MOS substitution

A procedure for obtaining a ternary scale with arbitrary aLbmcs scale signature, intended to take advantage of extra symmetry when a, c or b, c is not a coprime pair and generalizing the congruence substitution procedure of building balanced words to obtain more non-balanced but still more "even" scales.

Take for example d = gcd(a,c), let a' = a/d and c' = c/d. Consider the MOS word (a+c)Xbm, which we call the template MOS. The most even arrangement of a'-many L steps and c'-many s steps is the MOS a'Lc's, so this method prescribes following the latter MOS, called the filling MOS, to fill in the X's. Fixing a choice of which X in (a + c)Xbm you start from, of which there are gcd(a + c, b) choices, you have to choose a mode of a'Lc's, of which there are lcm(a, c) choices. When a' = c' = 1, we obtain a balanced (equivalently MV3) scale; when in addition b is odd, the scale is also SV3 and chiral, and we recover the two chiralities from the two modes of a'Lc's. Of course, one may do this using aL(b + c)X and (b/(b,c))m (c/(b,c))s instead.

For 5L2m4s, we obtain mLsLsLmLsLs, sLsLmLsLsLm, and sLmLsLsLmLs. The first two are a chiral pair that are billiard scales, and the last is achiral, but it is not deletion-MOS. All three scales admit short generator sequences of 2-steps, respectively GS(L+s, L+s, L+m), GS(L+s, L+m, L+s), and GS(L+m, L+s, L+s), notably representing all 3 possible permutations of (L+s, L+m, L+s).

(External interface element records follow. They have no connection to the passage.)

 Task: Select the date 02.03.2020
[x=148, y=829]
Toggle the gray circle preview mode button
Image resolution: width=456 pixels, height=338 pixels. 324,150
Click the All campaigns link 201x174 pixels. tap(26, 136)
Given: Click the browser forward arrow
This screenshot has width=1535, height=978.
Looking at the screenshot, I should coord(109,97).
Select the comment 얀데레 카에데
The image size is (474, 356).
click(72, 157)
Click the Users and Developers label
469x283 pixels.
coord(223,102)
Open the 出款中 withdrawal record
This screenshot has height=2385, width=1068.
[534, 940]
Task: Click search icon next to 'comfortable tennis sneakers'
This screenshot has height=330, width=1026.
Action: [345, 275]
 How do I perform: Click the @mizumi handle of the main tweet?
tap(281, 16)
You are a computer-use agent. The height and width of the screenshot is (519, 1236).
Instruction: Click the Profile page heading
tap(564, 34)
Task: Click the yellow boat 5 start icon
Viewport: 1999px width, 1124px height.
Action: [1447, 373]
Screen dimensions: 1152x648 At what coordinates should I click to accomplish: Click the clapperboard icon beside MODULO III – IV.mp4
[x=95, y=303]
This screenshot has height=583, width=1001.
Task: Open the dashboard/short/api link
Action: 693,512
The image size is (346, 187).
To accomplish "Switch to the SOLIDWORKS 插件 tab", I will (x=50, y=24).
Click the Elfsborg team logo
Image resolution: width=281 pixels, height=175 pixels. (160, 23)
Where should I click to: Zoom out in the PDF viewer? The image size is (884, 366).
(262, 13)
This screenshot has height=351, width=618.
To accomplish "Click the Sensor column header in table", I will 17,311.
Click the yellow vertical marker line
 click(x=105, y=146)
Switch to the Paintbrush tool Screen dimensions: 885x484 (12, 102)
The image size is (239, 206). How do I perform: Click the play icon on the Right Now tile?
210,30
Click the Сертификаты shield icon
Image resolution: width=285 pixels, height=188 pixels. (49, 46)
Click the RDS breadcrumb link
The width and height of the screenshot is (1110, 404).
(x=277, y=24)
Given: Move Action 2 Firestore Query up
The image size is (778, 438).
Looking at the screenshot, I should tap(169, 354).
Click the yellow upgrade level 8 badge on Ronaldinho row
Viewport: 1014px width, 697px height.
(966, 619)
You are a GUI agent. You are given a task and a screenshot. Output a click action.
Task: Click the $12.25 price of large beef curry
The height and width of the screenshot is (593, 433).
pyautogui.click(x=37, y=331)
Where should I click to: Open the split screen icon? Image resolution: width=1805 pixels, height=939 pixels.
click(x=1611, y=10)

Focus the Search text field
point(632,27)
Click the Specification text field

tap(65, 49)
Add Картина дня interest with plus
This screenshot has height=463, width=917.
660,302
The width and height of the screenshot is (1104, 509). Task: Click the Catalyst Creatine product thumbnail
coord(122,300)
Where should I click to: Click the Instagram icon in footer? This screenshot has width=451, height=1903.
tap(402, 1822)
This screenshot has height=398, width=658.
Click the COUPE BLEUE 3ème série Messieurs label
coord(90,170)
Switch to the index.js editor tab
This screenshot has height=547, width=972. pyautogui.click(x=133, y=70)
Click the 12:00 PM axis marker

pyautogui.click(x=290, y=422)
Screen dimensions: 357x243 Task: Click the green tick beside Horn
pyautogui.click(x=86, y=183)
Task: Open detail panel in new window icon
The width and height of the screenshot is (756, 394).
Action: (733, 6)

Open question: Is the length of the shortest guided generator sequence related to the length of the filler MOS? That wouldn't be true for 5L2m3s whose filler MOS is 2m3s and whose shortest generator sequence is GS(s, L, s, m). It could hold when the scale pattern has the divisibilities that this procedure is intended to take advantage of.